__WHAT YOU ARE ASKED TO DO__.
Lay out every line of the records below as a JSON list of strings, one string per line, skipping blank lines. Leave the pictures out.

*** GIVEN RECORDS ***

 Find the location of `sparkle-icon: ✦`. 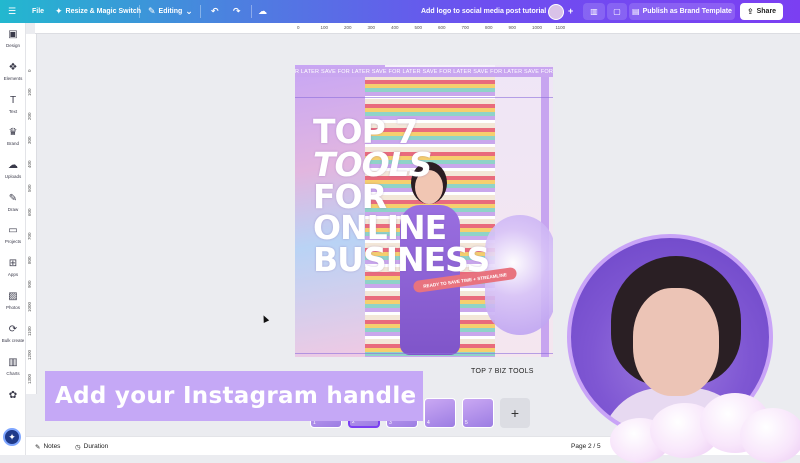

sparkle-icon: ✦ is located at coordinates (12, 436).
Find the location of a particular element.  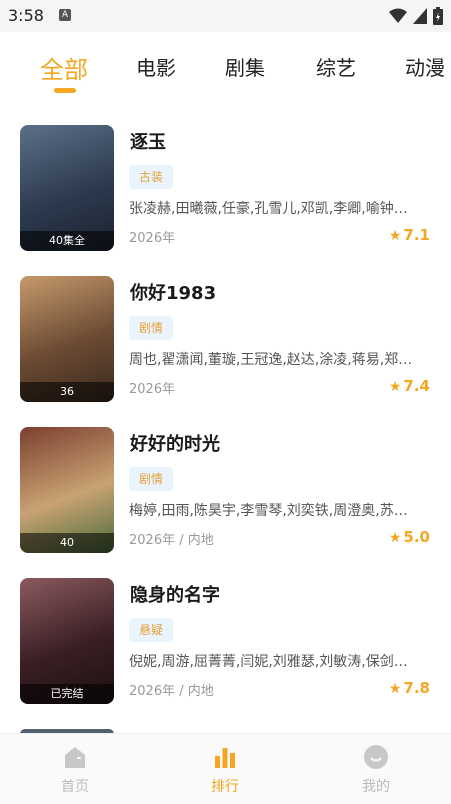

home-icon is located at coordinates (75, 758).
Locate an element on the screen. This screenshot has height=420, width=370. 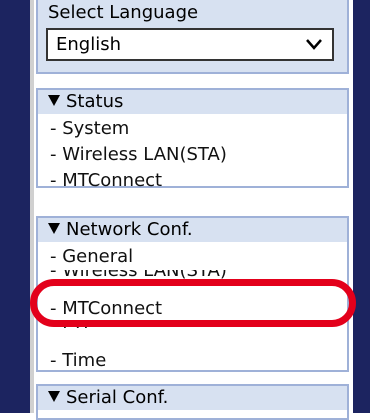
menu-item-network-ftp: - FTP is located at coordinates (198, 335).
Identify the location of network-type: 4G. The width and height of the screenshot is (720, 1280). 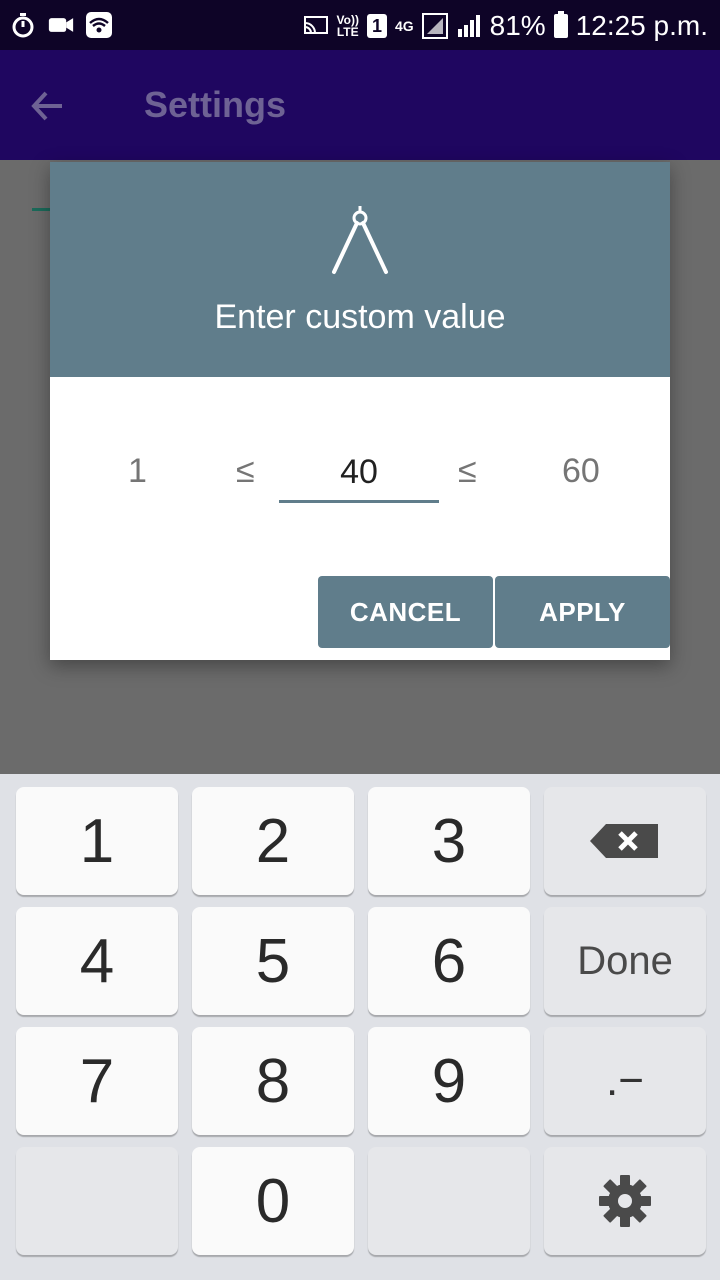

*** End of GIVEN RECORDS ***

__RESPONSE BELOW__.
[
  " Find the location of `sparkle-icon: ✦`. ",
  "sparkle-icon: ✦ is located at coordinates (12, 436).",
  "Find the location of a particular element.  ",
  "home-icon is located at coordinates (75, 758).",
  "Locate an element on the screen. This screenshot has height=420, width=370. ",
  "menu-item-network-ftp: - FTP is located at coordinates (198, 335).",
  "Identify the location of network-type: 4G. The width and height of the screenshot is (720, 1280). "
]